Thankfully, standards-based assessments are also malleable.  A “passing” score can be whatever we say it is.  In 1999, after two years of pretty disappointing results on the MCAS, the Massachusetts Board of Education decided to set the rate for “passing” not at Proficient but at the low end of the Needs Improvement, exactly one point above Failing.  At the time, Commissioner David Driscoll and other education officials expressed a determination to raise the passing score to Proficient over time, but they never did.  And why would they, when such a change would result in thousands of previously successful students being suddenly rebranded as failures? 

Such a change would seem to be a PR disaster, but this is not that different from what happened in New York in 2013, when state officials released the results of redesigned tests aligned to the Common Core.  What initially seemed like a dizzying failure of high stakes accountability has turned out to be a real boon for Governor Cuomo, who now uses the low passing rate as the linchpin of his education reform message.  Because the new test scores tell us the “fair and accurate” truth about student performance, then it clearly must be the teacher evaluations that are failing and in such dire need of reform.

But this leads me to a more vexing and arguably more essential question:  just how will we know when we have “real, accurate, fair teacher evaluations”? Will it be when more students perform well on the tests we equate with learning? Or will it be when fewer teachers are judged to be effective? 

If it's the former, then we should maybe just make the tests easier to pass.  To do so, we would not need to change anything about the tests themselves.  We would need only to change how we define success (as officials in Massachusetts did in 1999).  It is an elegantly simple, almost magical, solution:  we simply decree that our students are proficient, talk ourselves into believing that we helped them become proficient learners, and never again wonder whether “proficient” is actually the same as “learning.”

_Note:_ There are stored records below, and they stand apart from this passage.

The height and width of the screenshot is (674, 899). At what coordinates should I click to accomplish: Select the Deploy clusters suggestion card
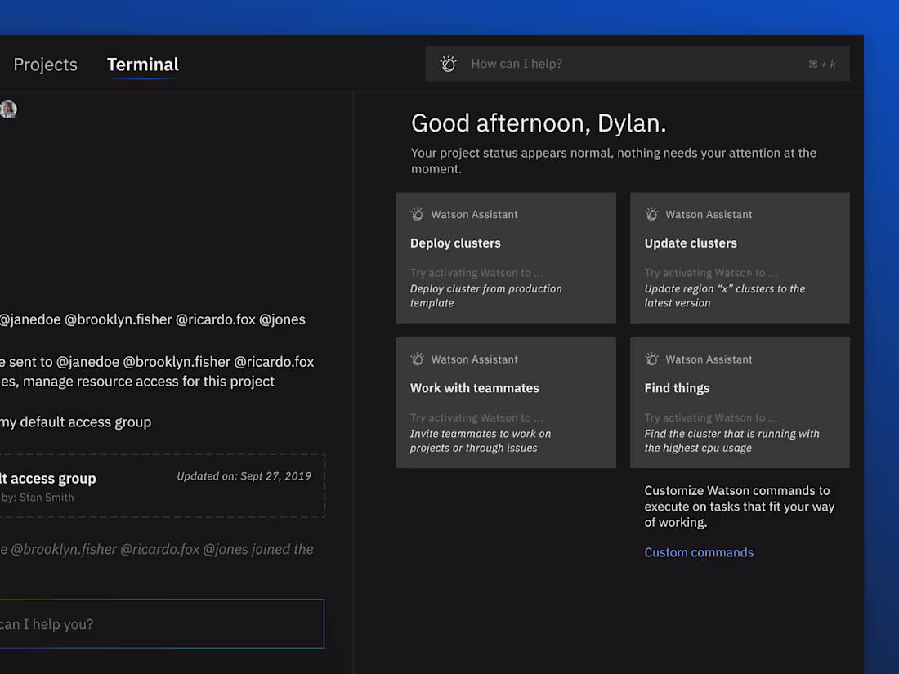505,257
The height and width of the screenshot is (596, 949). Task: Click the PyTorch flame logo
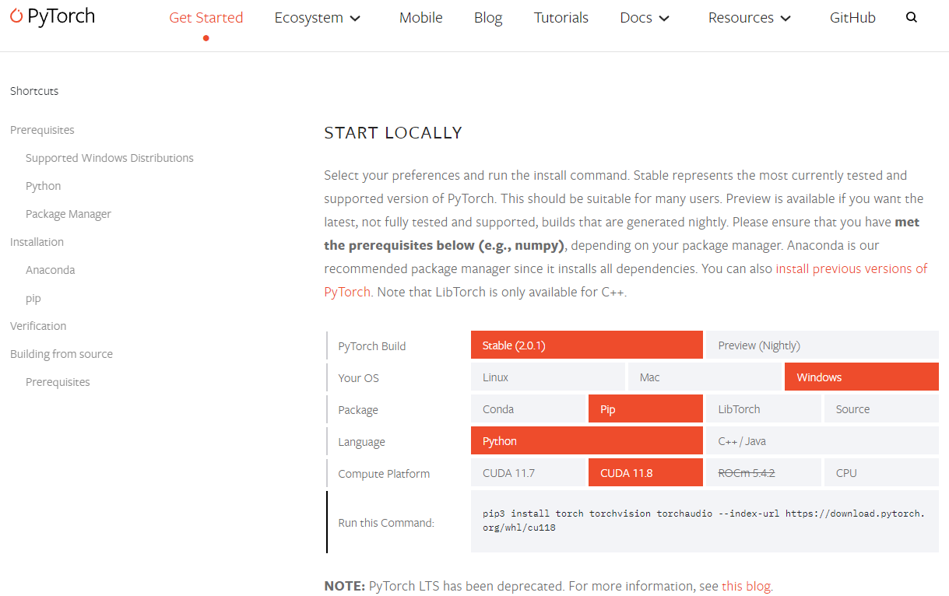pyautogui.click(x=16, y=16)
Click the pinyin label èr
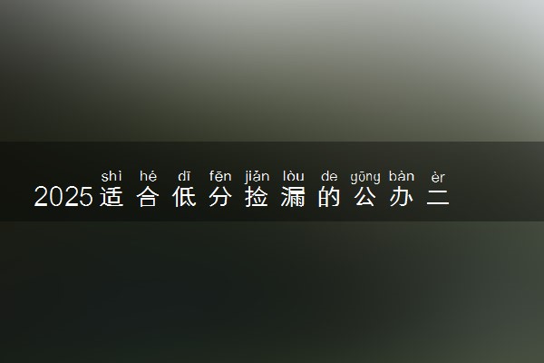Image resolution: width=544 pixels, height=363 pixels. pyautogui.click(x=438, y=178)
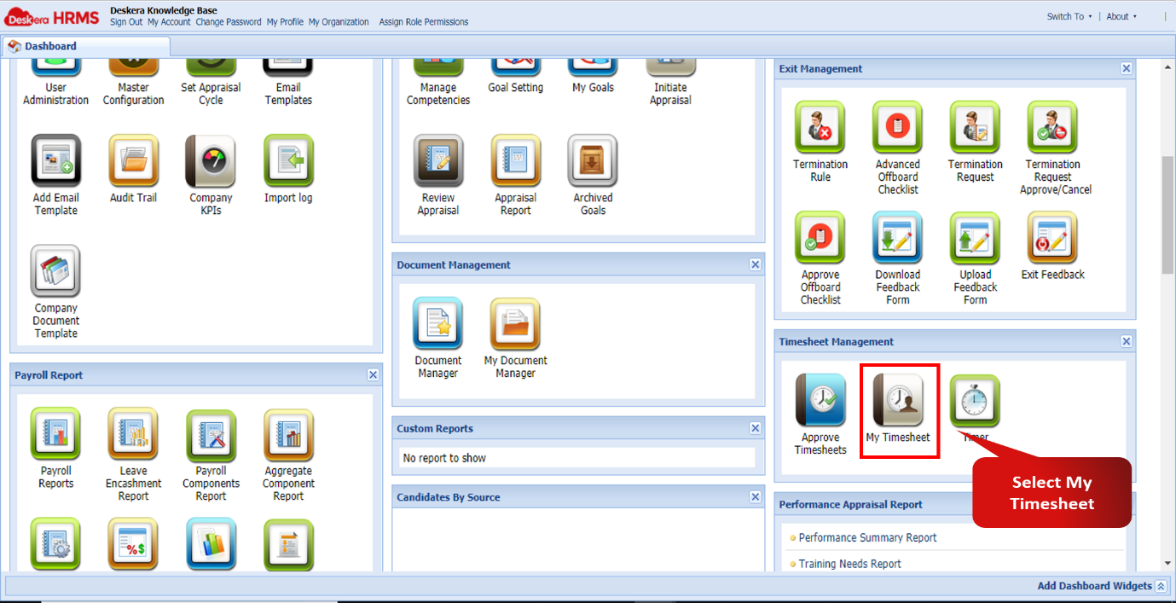Viewport: 1176px width, 603px height.
Task: Select the Approve Timesheets icon
Action: click(820, 399)
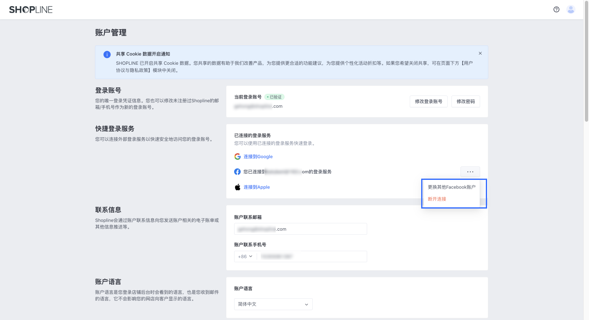Open the help question mark icon
589x320 pixels.
tap(556, 9)
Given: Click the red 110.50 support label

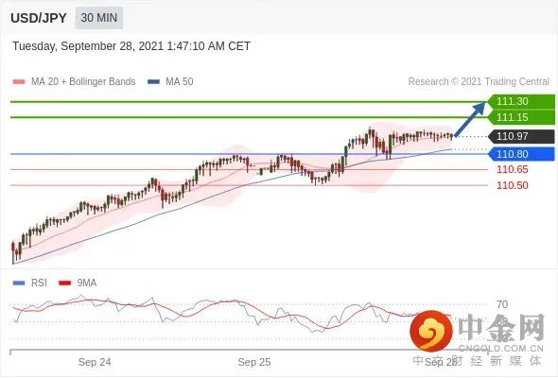Looking at the screenshot, I should (x=512, y=185).
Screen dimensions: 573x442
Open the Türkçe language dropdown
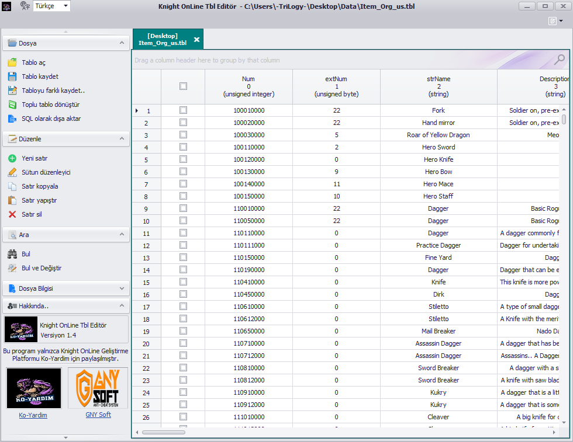click(x=65, y=6)
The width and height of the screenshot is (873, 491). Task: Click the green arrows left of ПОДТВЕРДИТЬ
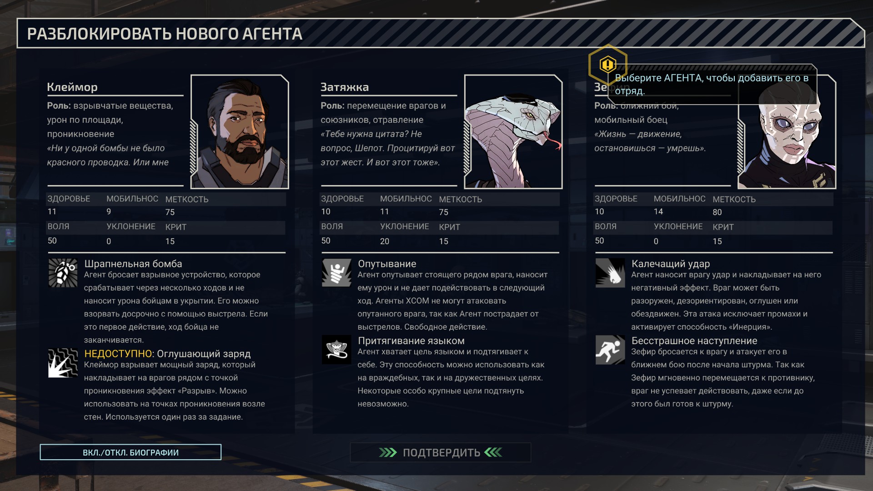(388, 452)
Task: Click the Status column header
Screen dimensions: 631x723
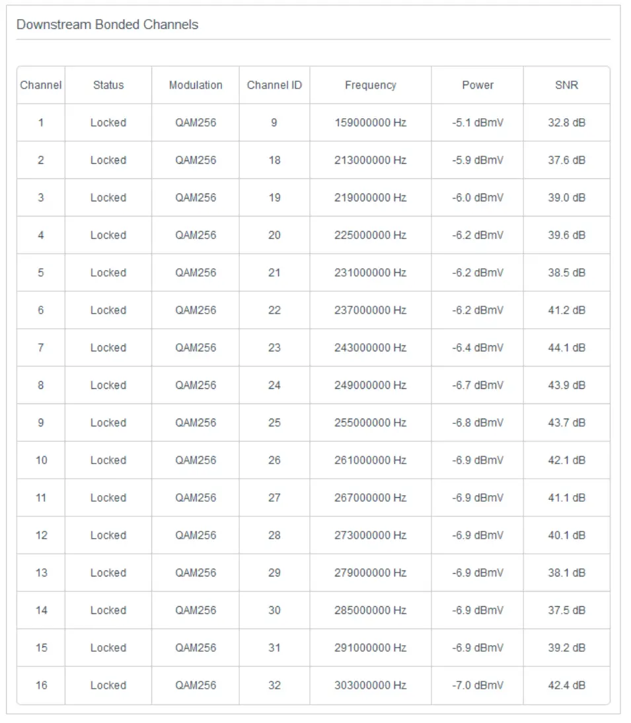Action: tap(108, 85)
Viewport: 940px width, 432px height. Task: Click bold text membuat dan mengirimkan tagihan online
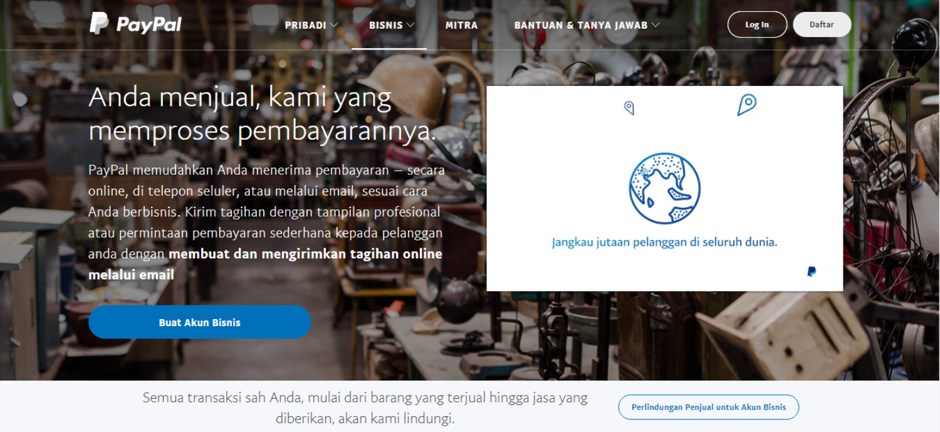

If it's the latter, though, then we need ask ourselves where all the effective teachers will come from once we've fired the ones we deem ineffective (and then ask ourselves why anyone in their right mind would agree to be a teacher).  I have asked a version of this question before, but I have yet to find a satisfying answer.  The drain of innumerable committed career teachers from the profession would be an especially concerning consequence of policies designed to weed out only the most egregious offenders.  Boosters of hard-edged teacher evaluation policies might respond by saying that “effective” teachers have nothing to worry about:  if they are doing their job, the evaluations will show that.  But this assumption is just as false as the assumption that student tests are fair and accurate representations of proficiency.  Tests that are already merely masking as objective become even more compromised when high stakes (like a job) are added.

Ultimately, the final say on teacher evaluations in New York comes down not to what is objectively the right thing to do.  It comes down to the subjective judgment of one person:  Governor Cuomo.  He will press for legislation, and he will sign or veto whatever makes it through the state legislature.  Of course, subjectivity would be less of a problem were it accompanied by trust, but here is Cuomo’s biggest liability.  Too many people whose livelihoods depend on his judgment do not trust him.  Just as tests are more valuable (and arguably more reliable) when the people taking them trust that the people giving them are reasonable and fair, teacher evaluations based on these same tests are more likely to be valuable if teachers trust that the people designing the tests and setting the cut scores and analyzing the test data are reasonable and fair.  So far, I think they have good reason to be skeptical.